━━ Document text ━━
Managing Your Stubble
Successful direct seeding begins in the fall with good residue management. Taking the time to properly manage straw and chaff at harvest time is the key factor in how smooth seeding will be the following year and will improve crop emergence and maturity. Generally, when harvesting remember that the stubble left behind should be shorter than shank spacing of the drill. This will improve the flow of residue and reduce plugging problems during seeding. Anchored, undisturbed stubble is easier to seed directly into.

Chaff must be managed during harvest. The combine must spread the chaff that is not being collected for removal. Ideally chaff should be spread over the entire cutting width. Chaff that is not spread will contribute to cooler soil temperatures and nitrogen tie up, often visible as stripes in spring fields. Post harvest harrowing is very ineffective at redistributing chaff. Spreading, baling, and harrowing are the three basic choices in terms of straw management.
━━━
Required work: Condense the paragraph of the stubble-management text that begins "Chaff must be managed during harvest" into a short bulleted list, keeping its main facts.
━━ Data block ━━
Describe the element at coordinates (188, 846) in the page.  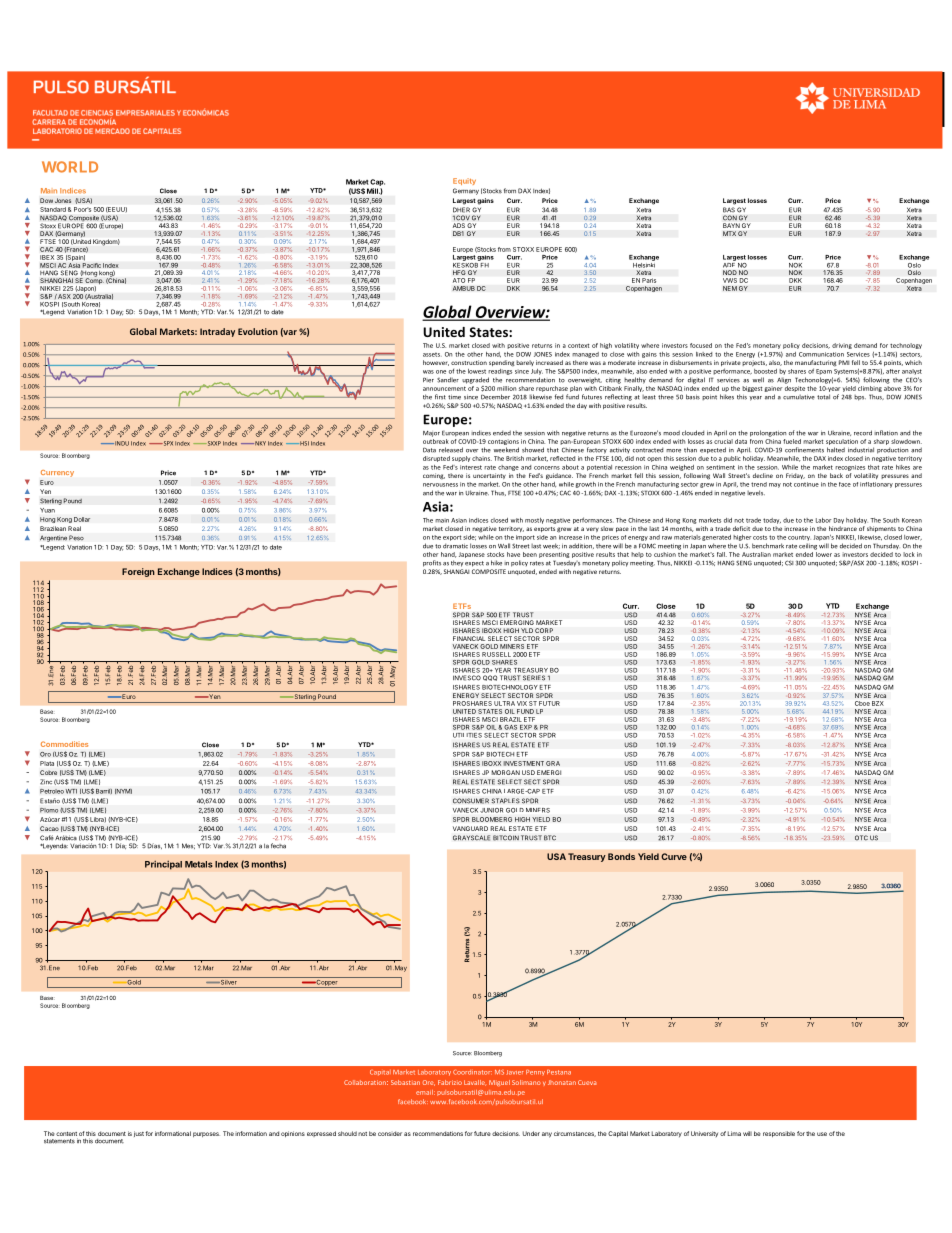
I see `Mes` at that location.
━━━
Task answer:
- Manage chaff at harvest. The combine must spread any chaff that isn't collected for removal, ideally across the entire cutting width.
- Unspread chaff causes cooler soil temperatures and nitrogen tie-up, often visible as stripes in spring fields.
- Harrowing after harvest is very ineffective at redistributing chaff.
- The three basic straw management choices are spreading, baling, and harrowing.